TASK PROMPT → Could you retype every record below exactly as it appears?

MATERIAL FOR THIS EXERCISE →
"""

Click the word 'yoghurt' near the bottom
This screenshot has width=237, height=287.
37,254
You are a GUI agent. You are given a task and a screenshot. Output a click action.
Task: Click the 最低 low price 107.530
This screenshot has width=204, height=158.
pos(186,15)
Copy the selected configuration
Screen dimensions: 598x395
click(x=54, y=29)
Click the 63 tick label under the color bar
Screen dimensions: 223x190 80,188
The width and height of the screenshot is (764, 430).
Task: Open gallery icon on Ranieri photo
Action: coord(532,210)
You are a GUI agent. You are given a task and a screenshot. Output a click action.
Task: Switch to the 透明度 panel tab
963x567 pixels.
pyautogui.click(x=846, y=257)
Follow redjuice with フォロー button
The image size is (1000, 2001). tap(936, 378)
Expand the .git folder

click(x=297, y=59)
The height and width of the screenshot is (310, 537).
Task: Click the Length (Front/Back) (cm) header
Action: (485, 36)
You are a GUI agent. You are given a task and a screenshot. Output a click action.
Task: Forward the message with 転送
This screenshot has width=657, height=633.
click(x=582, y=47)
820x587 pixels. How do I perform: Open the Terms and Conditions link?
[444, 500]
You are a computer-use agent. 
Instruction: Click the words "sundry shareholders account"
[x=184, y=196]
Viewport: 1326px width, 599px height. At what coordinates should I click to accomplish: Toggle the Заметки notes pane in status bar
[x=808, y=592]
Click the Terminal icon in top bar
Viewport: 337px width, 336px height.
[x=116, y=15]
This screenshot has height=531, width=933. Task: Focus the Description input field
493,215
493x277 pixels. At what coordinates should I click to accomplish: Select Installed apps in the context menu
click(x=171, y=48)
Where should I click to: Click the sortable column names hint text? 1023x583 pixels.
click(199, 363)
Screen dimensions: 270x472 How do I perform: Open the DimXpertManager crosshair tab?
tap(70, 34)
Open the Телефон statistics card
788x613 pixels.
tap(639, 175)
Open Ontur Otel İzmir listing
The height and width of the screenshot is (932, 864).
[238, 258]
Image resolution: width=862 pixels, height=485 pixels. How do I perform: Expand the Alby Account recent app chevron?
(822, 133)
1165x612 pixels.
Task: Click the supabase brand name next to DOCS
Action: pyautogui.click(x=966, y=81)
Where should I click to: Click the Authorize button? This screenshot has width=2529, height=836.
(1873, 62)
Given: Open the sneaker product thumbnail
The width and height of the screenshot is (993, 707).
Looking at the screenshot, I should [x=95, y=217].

"""

REPLY →
Click the word 'yoghurt' near the bottom
This screenshot has width=237, height=287.
37,254
You are a GUI agent. You are given a task and a screenshot. Output a click action.
Task: Click the 最低 low price 107.530
This screenshot has width=204, height=158.
pos(186,15)
Copy the selected configuration
Screen dimensions: 598x395
click(x=54, y=29)
Click the 63 tick label under the color bar
Screen dimensions: 223x190 80,188
The width and height of the screenshot is (764, 430).
Task: Open gallery icon on Ranieri photo
Action: coord(532,210)
You are a GUI agent. You are given a task and a screenshot. Output a click action.
Task: Switch to the 透明度 panel tab
963x567 pixels.
pyautogui.click(x=846, y=257)
Follow redjuice with フォロー button
The image size is (1000, 2001). tap(936, 378)
Expand the .git folder

click(x=297, y=59)
The height and width of the screenshot is (310, 537).
Task: Click the Length (Front/Back) (cm) header
Action: (485, 36)
You are a GUI agent. You are given a task and a screenshot. Output a click action.
Task: Forward the message with 転送
This screenshot has width=657, height=633.
click(x=582, y=47)
820x587 pixels. How do I perform: Open the Terms and Conditions link?
[444, 500]
You are a computer-use agent. 
Instruction: Click the words "sundry shareholders account"
[x=184, y=196]
Viewport: 1326px width, 599px height. At what coordinates should I click to accomplish: Toggle the Заметки notes pane in status bar
[x=808, y=592]
Click the Terminal icon in top bar
Viewport: 337px width, 336px height.
[x=116, y=15]
This screenshot has height=531, width=933. Task: Focus the Description input field
493,215
493x277 pixels. At what coordinates should I click to accomplish: Select Installed apps in the context menu
click(x=171, y=48)
Where should I click to: Click the sortable column names hint text? 1023x583 pixels.
click(199, 363)
Screen dimensions: 270x472 How do I perform: Open the DimXpertManager crosshair tab?
tap(70, 34)
Open the Телефон statistics card
788x613 pixels.
tap(639, 175)
Open Ontur Otel İzmir listing
The height and width of the screenshot is (932, 864).
[238, 258]
Image resolution: width=862 pixels, height=485 pixels. How do I perform: Expand the Alby Account recent app chevron?
(822, 133)
1165x612 pixels.
Task: Click the supabase brand name next to DOCS
Action: pyautogui.click(x=966, y=81)
Where should I click to: Click the Authorize button? This screenshot has width=2529, height=836.
(1873, 62)
Given: Open the sneaker product thumbnail
The width and height of the screenshot is (993, 707).
Looking at the screenshot, I should [x=95, y=217].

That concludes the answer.